Exact repetition, please: start with the line where "Image resolution: width=2576" appears and stop after the final line of the records.

Collected data:

____

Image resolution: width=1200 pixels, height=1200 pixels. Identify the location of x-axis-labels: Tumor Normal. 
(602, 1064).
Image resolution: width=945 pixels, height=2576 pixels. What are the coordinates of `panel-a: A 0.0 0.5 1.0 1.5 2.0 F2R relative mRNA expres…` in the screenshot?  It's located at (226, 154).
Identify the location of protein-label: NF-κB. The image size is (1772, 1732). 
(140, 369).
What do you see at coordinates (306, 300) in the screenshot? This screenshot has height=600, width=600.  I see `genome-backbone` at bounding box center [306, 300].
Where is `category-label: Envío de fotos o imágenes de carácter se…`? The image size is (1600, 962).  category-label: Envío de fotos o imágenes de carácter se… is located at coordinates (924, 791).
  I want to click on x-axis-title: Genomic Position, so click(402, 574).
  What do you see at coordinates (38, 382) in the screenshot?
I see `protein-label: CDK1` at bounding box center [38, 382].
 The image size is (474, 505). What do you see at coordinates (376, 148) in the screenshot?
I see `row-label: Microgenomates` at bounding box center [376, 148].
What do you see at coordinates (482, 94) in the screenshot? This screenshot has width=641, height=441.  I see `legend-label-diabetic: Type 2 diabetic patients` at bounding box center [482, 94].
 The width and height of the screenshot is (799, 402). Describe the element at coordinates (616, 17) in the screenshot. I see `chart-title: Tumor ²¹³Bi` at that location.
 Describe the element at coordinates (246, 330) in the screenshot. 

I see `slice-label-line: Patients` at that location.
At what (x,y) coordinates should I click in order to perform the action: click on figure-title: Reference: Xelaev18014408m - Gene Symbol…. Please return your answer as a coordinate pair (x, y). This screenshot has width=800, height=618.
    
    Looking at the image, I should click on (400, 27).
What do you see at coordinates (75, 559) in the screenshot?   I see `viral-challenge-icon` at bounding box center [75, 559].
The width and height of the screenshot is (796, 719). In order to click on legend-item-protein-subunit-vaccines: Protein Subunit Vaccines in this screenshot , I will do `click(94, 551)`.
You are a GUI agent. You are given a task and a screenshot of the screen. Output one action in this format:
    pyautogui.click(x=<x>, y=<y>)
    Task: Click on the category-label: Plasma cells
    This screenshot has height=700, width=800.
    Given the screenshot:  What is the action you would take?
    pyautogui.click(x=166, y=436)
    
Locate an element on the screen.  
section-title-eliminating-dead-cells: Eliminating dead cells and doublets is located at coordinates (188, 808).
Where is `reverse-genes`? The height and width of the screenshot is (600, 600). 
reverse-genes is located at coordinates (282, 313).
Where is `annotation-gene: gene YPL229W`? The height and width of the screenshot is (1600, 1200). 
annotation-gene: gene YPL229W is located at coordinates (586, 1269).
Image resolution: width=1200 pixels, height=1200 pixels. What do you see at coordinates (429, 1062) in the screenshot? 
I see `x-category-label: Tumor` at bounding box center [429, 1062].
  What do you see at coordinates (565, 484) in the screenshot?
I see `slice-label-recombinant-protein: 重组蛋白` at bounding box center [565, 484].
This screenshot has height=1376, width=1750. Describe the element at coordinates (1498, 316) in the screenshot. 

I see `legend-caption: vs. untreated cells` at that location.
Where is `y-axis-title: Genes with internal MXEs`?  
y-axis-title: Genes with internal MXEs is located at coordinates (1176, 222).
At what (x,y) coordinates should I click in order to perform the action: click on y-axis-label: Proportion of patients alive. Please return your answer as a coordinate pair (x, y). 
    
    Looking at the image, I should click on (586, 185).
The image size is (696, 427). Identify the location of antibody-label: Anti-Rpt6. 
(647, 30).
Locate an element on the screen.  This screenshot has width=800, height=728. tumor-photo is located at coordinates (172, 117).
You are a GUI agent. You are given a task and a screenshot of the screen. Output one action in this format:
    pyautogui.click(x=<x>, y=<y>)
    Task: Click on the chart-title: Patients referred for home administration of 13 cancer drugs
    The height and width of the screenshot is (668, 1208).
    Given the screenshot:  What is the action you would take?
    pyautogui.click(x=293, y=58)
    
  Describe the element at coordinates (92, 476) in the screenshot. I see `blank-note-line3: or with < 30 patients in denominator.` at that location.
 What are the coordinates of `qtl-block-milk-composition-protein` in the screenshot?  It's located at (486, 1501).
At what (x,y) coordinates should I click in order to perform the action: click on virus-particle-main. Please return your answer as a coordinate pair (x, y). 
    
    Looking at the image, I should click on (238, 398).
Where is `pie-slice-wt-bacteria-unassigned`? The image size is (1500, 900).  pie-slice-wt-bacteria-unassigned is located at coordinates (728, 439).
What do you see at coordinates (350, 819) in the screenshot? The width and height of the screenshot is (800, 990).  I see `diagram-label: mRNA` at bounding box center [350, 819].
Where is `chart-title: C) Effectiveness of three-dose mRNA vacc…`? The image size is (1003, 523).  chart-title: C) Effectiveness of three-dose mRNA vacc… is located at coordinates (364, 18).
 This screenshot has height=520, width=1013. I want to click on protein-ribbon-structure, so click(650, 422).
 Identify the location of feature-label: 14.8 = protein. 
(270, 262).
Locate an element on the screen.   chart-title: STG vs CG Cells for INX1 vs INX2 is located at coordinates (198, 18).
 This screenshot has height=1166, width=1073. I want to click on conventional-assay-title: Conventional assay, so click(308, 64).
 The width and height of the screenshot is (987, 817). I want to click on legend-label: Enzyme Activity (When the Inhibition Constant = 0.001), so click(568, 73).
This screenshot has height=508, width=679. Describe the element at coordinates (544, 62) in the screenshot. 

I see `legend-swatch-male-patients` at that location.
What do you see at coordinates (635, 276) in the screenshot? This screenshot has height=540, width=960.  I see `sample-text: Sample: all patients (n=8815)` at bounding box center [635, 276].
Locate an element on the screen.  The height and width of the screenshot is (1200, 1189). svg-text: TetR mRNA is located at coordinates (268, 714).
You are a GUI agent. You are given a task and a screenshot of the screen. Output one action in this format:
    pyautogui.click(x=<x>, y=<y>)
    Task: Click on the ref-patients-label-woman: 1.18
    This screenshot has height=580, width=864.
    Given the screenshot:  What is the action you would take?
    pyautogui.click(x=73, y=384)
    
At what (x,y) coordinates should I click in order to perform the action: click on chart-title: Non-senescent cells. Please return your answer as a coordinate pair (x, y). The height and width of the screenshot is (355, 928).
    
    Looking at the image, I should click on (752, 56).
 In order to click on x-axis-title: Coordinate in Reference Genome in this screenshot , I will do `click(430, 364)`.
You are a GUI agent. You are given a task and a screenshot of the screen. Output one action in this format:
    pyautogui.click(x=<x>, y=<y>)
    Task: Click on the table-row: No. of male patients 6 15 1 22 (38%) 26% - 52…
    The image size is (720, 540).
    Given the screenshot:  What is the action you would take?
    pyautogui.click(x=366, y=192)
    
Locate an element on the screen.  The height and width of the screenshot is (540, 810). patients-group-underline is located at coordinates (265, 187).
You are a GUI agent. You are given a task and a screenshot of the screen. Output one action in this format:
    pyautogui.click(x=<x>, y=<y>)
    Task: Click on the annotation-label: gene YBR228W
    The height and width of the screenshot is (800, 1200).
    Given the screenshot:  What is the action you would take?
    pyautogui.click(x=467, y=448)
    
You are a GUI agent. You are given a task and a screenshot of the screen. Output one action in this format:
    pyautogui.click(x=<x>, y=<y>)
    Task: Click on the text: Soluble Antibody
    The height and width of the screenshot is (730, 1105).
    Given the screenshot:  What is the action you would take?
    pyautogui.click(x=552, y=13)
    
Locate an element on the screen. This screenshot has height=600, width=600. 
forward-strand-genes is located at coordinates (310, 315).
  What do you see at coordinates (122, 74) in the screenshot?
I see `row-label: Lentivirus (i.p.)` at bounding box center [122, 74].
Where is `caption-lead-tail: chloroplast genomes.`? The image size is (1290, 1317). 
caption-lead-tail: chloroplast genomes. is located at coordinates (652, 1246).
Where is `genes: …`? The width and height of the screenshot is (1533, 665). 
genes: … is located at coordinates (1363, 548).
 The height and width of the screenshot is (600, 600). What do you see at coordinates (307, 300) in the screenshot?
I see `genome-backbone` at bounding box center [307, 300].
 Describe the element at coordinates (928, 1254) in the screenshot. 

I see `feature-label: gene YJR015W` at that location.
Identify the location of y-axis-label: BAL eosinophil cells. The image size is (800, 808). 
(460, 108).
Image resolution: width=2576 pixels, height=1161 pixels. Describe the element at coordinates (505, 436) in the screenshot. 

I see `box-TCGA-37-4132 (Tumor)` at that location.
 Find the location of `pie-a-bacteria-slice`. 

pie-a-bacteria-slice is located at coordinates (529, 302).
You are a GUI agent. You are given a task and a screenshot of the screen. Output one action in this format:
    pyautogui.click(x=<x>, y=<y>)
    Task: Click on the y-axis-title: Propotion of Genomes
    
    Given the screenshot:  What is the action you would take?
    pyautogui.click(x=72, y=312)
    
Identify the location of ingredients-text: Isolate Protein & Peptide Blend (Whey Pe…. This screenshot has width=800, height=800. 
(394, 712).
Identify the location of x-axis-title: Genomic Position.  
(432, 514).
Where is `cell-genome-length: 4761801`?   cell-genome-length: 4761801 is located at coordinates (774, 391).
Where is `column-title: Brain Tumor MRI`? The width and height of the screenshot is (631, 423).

____

- Response -
Image resolution: width=2576 pixels, height=1161 pixels. Describe the element at coordinates (505, 436) in the screenshot. 

I see `box-TCGA-37-4132 (Tumor)` at that location.
 Find the location of `pie-a-bacteria-slice`. 

pie-a-bacteria-slice is located at coordinates (529, 302).
You are a GUI agent. You are given a task and a screenshot of the screen. Output one action in this format:
    pyautogui.click(x=<x>, y=<y>)
    Task: Click on the y-axis-title: Propotion of Genomes
    
    Given the screenshot:  What is the action you would take?
    pyautogui.click(x=72, y=312)
    
Identify the location of ingredients-text: Isolate Protein & Peptide Blend (Whey Pe…. This screenshot has width=800, height=800. 
(394, 712).
Identify the location of x-axis-title: Genomic Position.  
(432, 514).
Where is `cell-genome-length: 4761801`?   cell-genome-length: 4761801 is located at coordinates (774, 391).
Where is `column-title: Brain Tumor MRI`? The width and height of the screenshot is (631, 423).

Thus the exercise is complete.